| I would not call Gtk+ a "huge technical debt", but there is some truth in what you say. Gtk+ development has been badly under-sponsored by the companies that sponsor GNOME development. In recent years, Cairo and then Clutter were the hot new toolkits that many people used to supplement Gtk. (Clutter provides a 2.5D canvas that can be used in Gtk+ applications and Cairo is used by Gtk+ to draw widgets.) Qt, on the other hand, is backed by Nokia and has been undergoing constant development. The difference is noticeable. There was a time when people spoke excitedly about creating new GNOME applications using Clutter, because Gtk+ itself didn't support what they wanted to do. Clutter was (and still is) blessed by GNOME. Among other programs, many GNOME games have been rewritten to use Clutter with a small Gtk+ wrapper. I am no longer involved in GNOME, so I can't say for sure how people feel right now. I would guess that the attitude is what it has always has been: Gtk+ might not be amazing, but it is good enough for what we need. Use Clutter if you need a canvas. It would be insane to switch to another toolkit, as that would kill the GNOME project.
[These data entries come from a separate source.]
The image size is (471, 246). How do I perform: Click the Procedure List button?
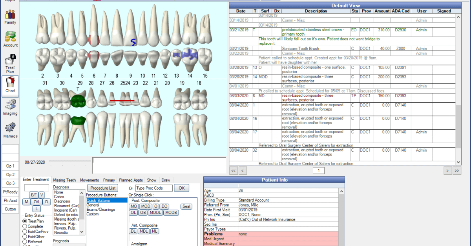click(x=102, y=188)
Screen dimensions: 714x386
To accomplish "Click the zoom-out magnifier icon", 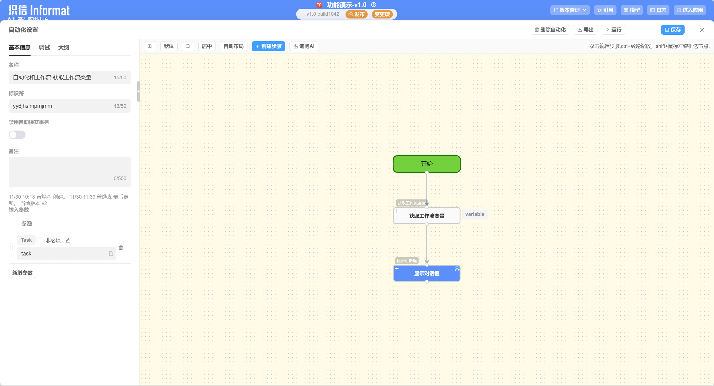I will pyautogui.click(x=188, y=46).
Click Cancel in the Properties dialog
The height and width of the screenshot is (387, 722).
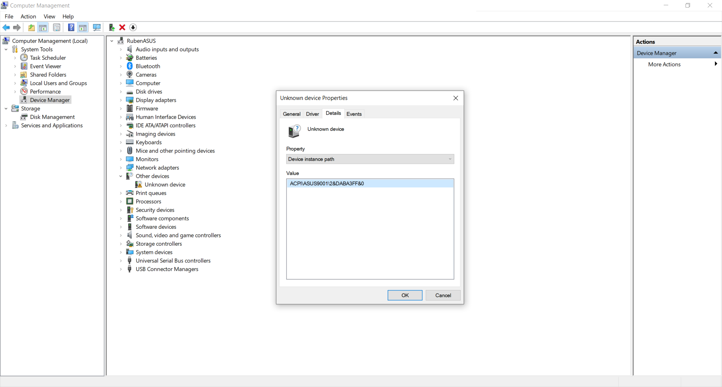443,295

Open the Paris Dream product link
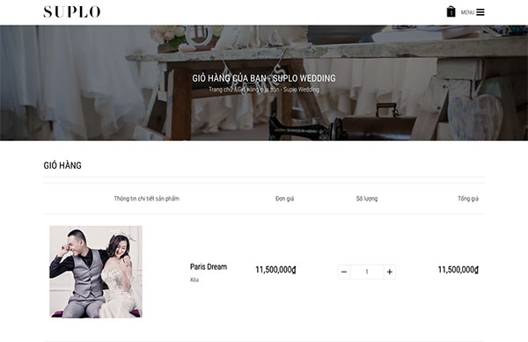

Edit: I want to add a few points I forgot to mention: 1. Gtk+ 3.0's support for CSS theming will level the playing field with other toolkits, and especially with Qt. This is the most exciting addition to Gtk+ 3.0. To be honest, it is long due. 2. Qt is my personal choice for a cross platform toolkit in high-level languages. Qt Designer, QLayouts, and Qt's language bindings are very good, and have all been present for years. Gtk+ has good language bindings, but it is lacking in all of the other areas. Furthermore, Qt's last few releases bring many new features that Gtk+ is missing and wont implement soon. 3. Despite my preference for Qt, I still use Gtk+ for small small C programs because Qt is written in C++. Gtk+ isn't as fun as Qt, but being forced to use C++ is plain out painful. |
Cairo drawing throughout. GDK no longer wraps the antiquated X11 drawing API; we've made a clean break and exclusively rely on cairo for all our drawing needs now.
As for Clutter, the OpenGL based canvas, Gnome-Shell (aka the Gnome 3 desktop UI) uses cluttter throughout. The new window manager is called Mutter which is a fork of Metacity to use Clutter for hardware acceleration and all the panels and other desktop UI are also rendered this way.